§ **What this task involves**
Copy the following data word for word, keeping every line as it is.

§ **Excerpted data**
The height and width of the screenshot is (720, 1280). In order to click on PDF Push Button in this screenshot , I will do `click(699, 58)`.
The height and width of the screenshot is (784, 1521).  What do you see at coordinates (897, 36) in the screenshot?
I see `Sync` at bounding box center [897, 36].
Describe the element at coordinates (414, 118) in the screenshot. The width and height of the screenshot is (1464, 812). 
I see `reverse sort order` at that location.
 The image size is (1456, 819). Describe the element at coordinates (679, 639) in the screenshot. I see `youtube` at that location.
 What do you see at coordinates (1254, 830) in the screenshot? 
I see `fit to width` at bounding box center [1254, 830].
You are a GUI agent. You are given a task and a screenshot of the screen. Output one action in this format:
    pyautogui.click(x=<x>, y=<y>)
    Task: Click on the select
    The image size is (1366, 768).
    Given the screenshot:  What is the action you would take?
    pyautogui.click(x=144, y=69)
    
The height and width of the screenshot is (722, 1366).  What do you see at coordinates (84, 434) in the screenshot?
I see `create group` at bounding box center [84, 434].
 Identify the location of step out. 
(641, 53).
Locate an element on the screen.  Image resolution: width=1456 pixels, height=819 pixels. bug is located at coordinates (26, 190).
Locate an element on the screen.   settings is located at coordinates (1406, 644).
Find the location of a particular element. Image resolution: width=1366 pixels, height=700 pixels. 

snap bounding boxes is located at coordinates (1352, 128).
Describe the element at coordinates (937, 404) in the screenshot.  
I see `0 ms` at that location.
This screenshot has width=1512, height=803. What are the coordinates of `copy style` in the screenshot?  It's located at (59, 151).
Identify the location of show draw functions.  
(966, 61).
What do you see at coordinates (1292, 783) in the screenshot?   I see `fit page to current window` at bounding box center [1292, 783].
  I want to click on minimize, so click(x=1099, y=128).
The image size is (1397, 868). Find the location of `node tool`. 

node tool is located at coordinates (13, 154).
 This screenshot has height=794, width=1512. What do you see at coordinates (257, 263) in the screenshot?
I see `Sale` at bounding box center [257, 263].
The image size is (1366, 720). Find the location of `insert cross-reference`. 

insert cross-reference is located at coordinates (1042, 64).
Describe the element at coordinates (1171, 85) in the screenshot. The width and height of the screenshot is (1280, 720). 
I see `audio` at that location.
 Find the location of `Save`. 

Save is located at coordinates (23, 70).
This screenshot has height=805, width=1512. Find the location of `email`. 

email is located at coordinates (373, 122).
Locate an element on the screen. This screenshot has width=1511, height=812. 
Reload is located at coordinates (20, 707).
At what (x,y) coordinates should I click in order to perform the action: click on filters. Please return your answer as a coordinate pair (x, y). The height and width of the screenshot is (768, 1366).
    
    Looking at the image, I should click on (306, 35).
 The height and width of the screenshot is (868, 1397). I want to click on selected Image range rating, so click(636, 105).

§ **Task answer**
The height and width of the screenshot is (720, 1280). In order to click on PDF Push Button in this screenshot , I will do `click(699, 58)`.
The height and width of the screenshot is (784, 1521).  What do you see at coordinates (897, 36) in the screenshot?
I see `Sync` at bounding box center [897, 36].
Describe the element at coordinates (414, 118) in the screenshot. The width and height of the screenshot is (1464, 812). 
I see `reverse sort order` at that location.
 The image size is (1456, 819). Describe the element at coordinates (679, 639) in the screenshot. I see `youtube` at that location.
 What do you see at coordinates (1254, 830) in the screenshot? 
I see `fit to width` at bounding box center [1254, 830].
You are a GUI agent. You are given a task and a screenshot of the screen. Output one action in this format:
    pyautogui.click(x=<x>, y=<y>)
    Task: Click on the select
    The image size is (1366, 768).
    Given the screenshot:  What is the action you would take?
    pyautogui.click(x=144, y=69)
    
The height and width of the screenshot is (722, 1366).  What do you see at coordinates (84, 434) in the screenshot?
I see `create group` at bounding box center [84, 434].
 Identify the location of step out. 
(641, 53).
Locate an element on the screen.  Image resolution: width=1456 pixels, height=819 pixels. bug is located at coordinates (26, 190).
Locate an element on the screen.   settings is located at coordinates (1406, 644).
Find the location of a particular element. Image resolution: width=1366 pixels, height=700 pixels. 

snap bounding boxes is located at coordinates (1352, 128).
Describe the element at coordinates (937, 404) in the screenshot.  
I see `0 ms` at that location.
This screenshot has width=1512, height=803. What are the coordinates of `copy style` in the screenshot?  It's located at (59, 151).
Identify the location of show draw functions.  
(966, 61).
What do you see at coordinates (1292, 783) in the screenshot?   I see `fit page to current window` at bounding box center [1292, 783].
  I want to click on minimize, so click(x=1099, y=128).
The image size is (1397, 868). Find the location of `node tool`. 

node tool is located at coordinates (13, 154).
 This screenshot has height=794, width=1512. What do you see at coordinates (257, 263) in the screenshot?
I see `Sale` at bounding box center [257, 263].
The image size is (1366, 720). Find the location of `insert cross-reference`. 

insert cross-reference is located at coordinates (1042, 64).
Describe the element at coordinates (1171, 85) in the screenshot. The width and height of the screenshot is (1280, 720). 
I see `audio` at that location.
 Find the location of `Save`. 

Save is located at coordinates (23, 70).
This screenshot has height=805, width=1512. Find the location of `email`. 

email is located at coordinates (373, 122).
Locate an element on the screen. This screenshot has width=1511, height=812. 
Reload is located at coordinates (20, 707).
At what (x,y) coordinates should I click in order to perform the action: click on filters. Please return your answer as a coordinate pair (x, y). The height and width of the screenshot is (768, 1366).
    
    Looking at the image, I should click on (306, 35).
 The height and width of the screenshot is (868, 1397). I want to click on selected Image range rating, so click(636, 105).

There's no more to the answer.